Thursday, July 3, 2008

Philadelphia Pay Per View

I’m feeling a bit like a curmudgeon as I leave Philadelphia’s City Hall without seeing the view of the city from under William Penn’s shoe. Years ago I found this tower by following small signs painted on the floor of the massive 1870s structure that said “to the tower” with a line to follow. “Heck yeah,” I said in 1982 and followed it to a surprise and delight – a rickety elevator with a rickety elevator operator who said “you want to go to the tower? Well, okay.” And, off we went on a harrowing 548 foot high ride to see the city from a chain link cage – a real experience that is now a gift shop ticketed, scheduled, guided tour that costs $10 per person. Turning this oddity into an attraction, sanitized and tailored for tourism has stipped it of its charm and, for me, this turns it into a pass for this trip. Bummer.

We’ve seen this often on our cross country journey – state parks, national parks, and even monuments where you have to pay to see history that “we the people” already own. I know it’s more mature to think of this as paying for maintenance, but in our society of spoon-fed infotainment shouldn’t we encourage visits to places where you can actually learn about real, historic events without a financial disincentive?

Philadelphia still has two such gems: The Liberty Bell and Independence Hall. The Bell, once the Pennsylvania State House Bell is a man-made marketing hook for the new idea of liberty that our founding fathers were selling. This was a campaign whose success permeates our culture to this day. And, by the way, it does give you a little chill up the spine to see it up close – really, and I’m a skeptic about this type of thing.

Independence Hall is a hallowed place – protected from damage by guards and from ignorance by some of the most knowledgeable and genuinely enthusiastic park service employees in the country. Our guide engaged us in the torrent of this moment in history, peppered his tale with descriptions of the penalties for treason, and linked to our present experience by evoking the film National Treasure set in part in this room. And, that’s no small task because let’s face it, it’s a conference room – desks, chairs, books, pens, etc. A PC projector and some molding is all that separates this room from every conference room you’ve ever seen. That is, until you realize that George Washington sat in that chair while the framers decided there should be an executive branch. Though the cost of our freedom was high, the admission to this tour is no charge. And, that’s Priceless.


helveticabald said...

A very happy 4th to your family, as you appropriately spend it in "The Birthplace of the United States." Found your journey featured in USA Today as well. Very cool!

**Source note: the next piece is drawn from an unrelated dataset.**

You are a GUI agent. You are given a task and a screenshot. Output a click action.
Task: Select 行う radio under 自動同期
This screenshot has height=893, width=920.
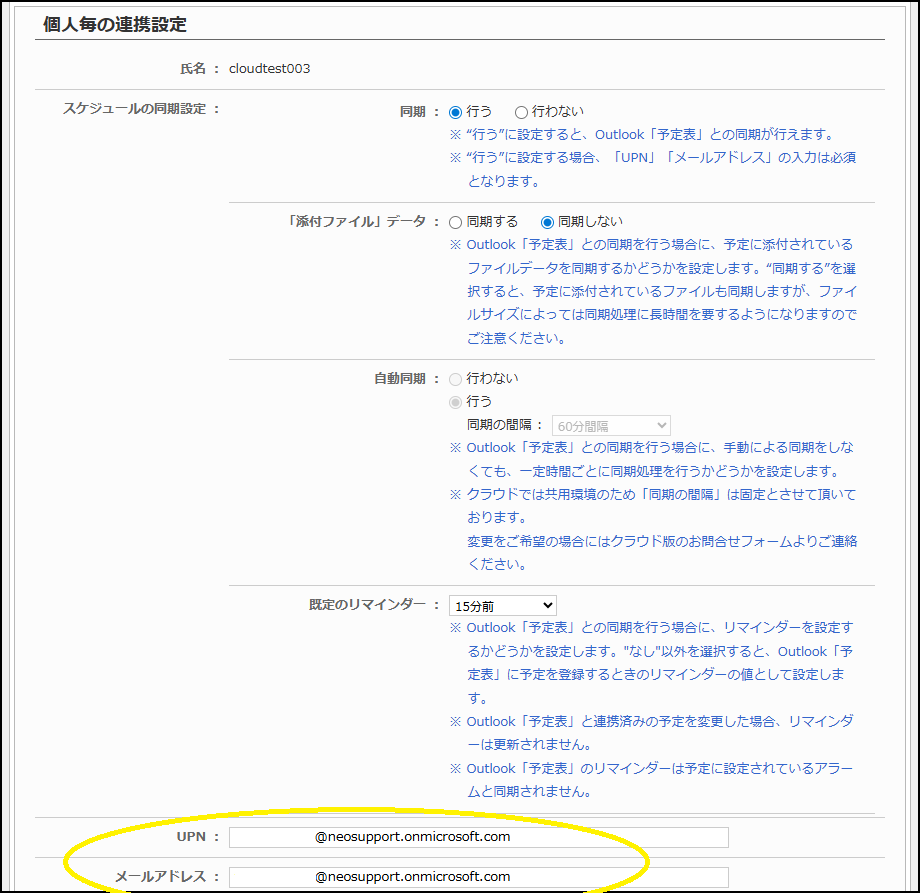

I'd love to see the picture of the inside of that Honda when you're through with it! Good luck on the home stretch.

Kelley Styring said...

Usually I torture my children with a reading of the Declaration of Independence. It's the price they pay before setting off a few driveway fireworks. This year they got the real deal. And, it was cool, even to them.

Yep, we trashed the car. We turned it in with dirt from every state and a little bird poop to boot. And, the inside was a big mess. We cleaned out the trash, but not before taking photos. I'll post those soon. cheers!